1

I am trying to extract all the images in a PDF file using PDFBox. Its working fine for the pdf containing jpeg and png images. But it is not working for OpenJPEG2000 images. I am getting the below exception: Getting the below error:

org.apache.pdfbox.contentstream.PDFStreamEngine operatorException
SEVERE: Cannot read JPEG2000 image: Java Advanced Imaging (JAI) Image I/O Tools are not installed

In all version of PDFBox, same exception is coming. Tried with standalone jar as well.
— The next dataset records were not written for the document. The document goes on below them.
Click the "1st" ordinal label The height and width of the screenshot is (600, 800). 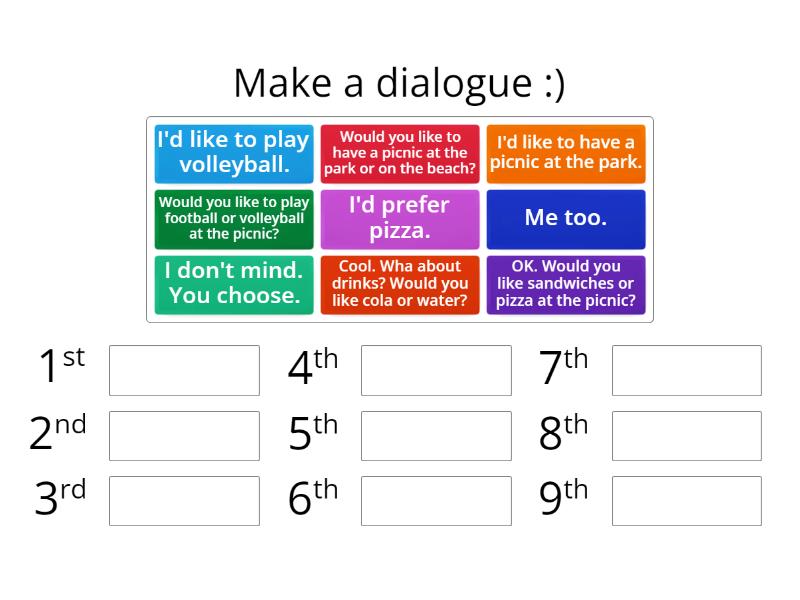point(62,364)
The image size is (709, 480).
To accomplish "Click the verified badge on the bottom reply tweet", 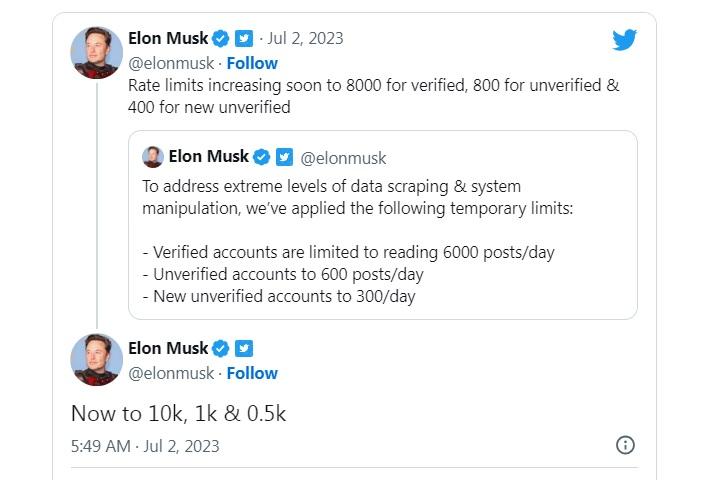I will [221, 349].
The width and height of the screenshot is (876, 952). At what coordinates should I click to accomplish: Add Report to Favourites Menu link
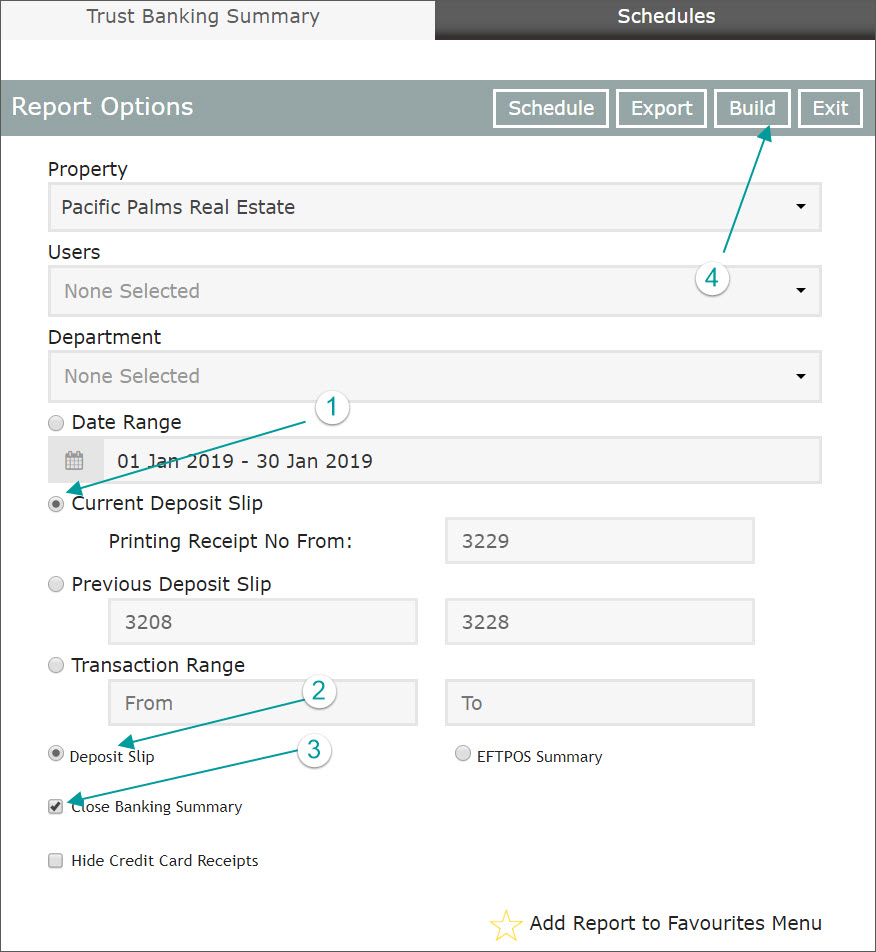pos(675,923)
I included the necessary dependencies in pom.xml as well.

<dependency>
<groupId>org.apache.pdfbox</groupId>
<artifactId>jbig2-imageio</artifactId>
</dependency>
<!-- For legal reasons (incompatible license), these two dependencies
are to be used only in the tests and may not be distributed. -->
<dependency>
<groupId>com.github.jai-imageio</groupId>
<artifactId>jai-imageio-core</artifactId>
</dependency>
<dependency>
<groupId>com.github.jai-imageio</groupId>
<artifactId>jai-imageio-jpeg2000</artifactId>
</dependency>

Any help will be appreciated.

Guna Sekaran
  • 99
  • 1
  • 1
  • 11
  • 1
    Why the test scope? – Tilman Hausherr Sep 29 '20 at 16:28
  • Or in other words, does the exception also occur in tests, with those jai dependencies present? – mkl Sep 30 '20 at 07:36
  • Thanks. Removed the test scope. Its working now. I modified in the question also. – Guna Sekaran Oct 10 '20 at 04:54
  • I am facing another issue now. Exported the jar and tried with command prompt in windows. Again I am getting the same exception: org.apache.pdfbox.contentstream.PDFStreamEngine operatorException SEVERE: Cannot read JPEG2000 image: Java Advanced Imaging (JAI) Image I/O Tools are not installed – Guna Sekaran Oct 10 '20 at 04:56
  • That's a different question. Solution: use classpath and call like this: "java -cp "pdfbox-app-2.0.21.jar;lib/*" org.apache.pdfbox.tools.PDFBox ExtractImages " . Copy the extra jar files in the lib subdirectory. – Tilman Hausherr Oct 10 '20 at 10:29
  • For command line executions, I am newbie. Can you explain more on this. It will be useful. How to use classpath? – Guna Sekaran Oct 12 '20 at 06:22
  • When I examined the pdfbox jar, both JAI core and jpeg2000 packages are available. How can I use a single jar itself to make it run? – Guna Sekaran Oct 12 '20 at 06:29
  • I thought you were asking about the pdfbox app. I don't know your project, whether this is a "fat jar" with everything or not. Usually it's not and all the jars are in a separate directory. Then the solution is to use java -cp "project.jar;lib/*" . The ";" is ":" on linux. – Tilman Hausherr Oct 12 '20 at 08:03
  • Its pdfbox2.0.2.1 only. Nothing changed in the source. Just building the project and running it. – Guna Sekaran Oct 12 '20 at 09:49
  • If it is pdfbox 2.0.21 only then use the command line string I mentioned and copy the two jar files in the lib subdirectory. It is the command I also use for myself when running from the command line. – Tilman Hausherr Oct 12 '20 at 11:03
  • Thanks. Its working. I kept the jar file in the wrong place before. – Guna Sekaran Oct 12 '20 at 16:05

1 Answers1

1

Copy the imageing related .jar files into the lib subdirectory, and then use this command line:

java -cp "pdfbox-app-2.0.21.jar;lib/*" org.apache.pdfbox.tools.PDFBox ExtractImages <parameters>

Use ";" on windows, ":" on linux.

org.apache.pdfbox.tools.PDFBox is the name of the main class.

Tilman Hausherr
  • 17,731
  • 7
  • 58
  • 97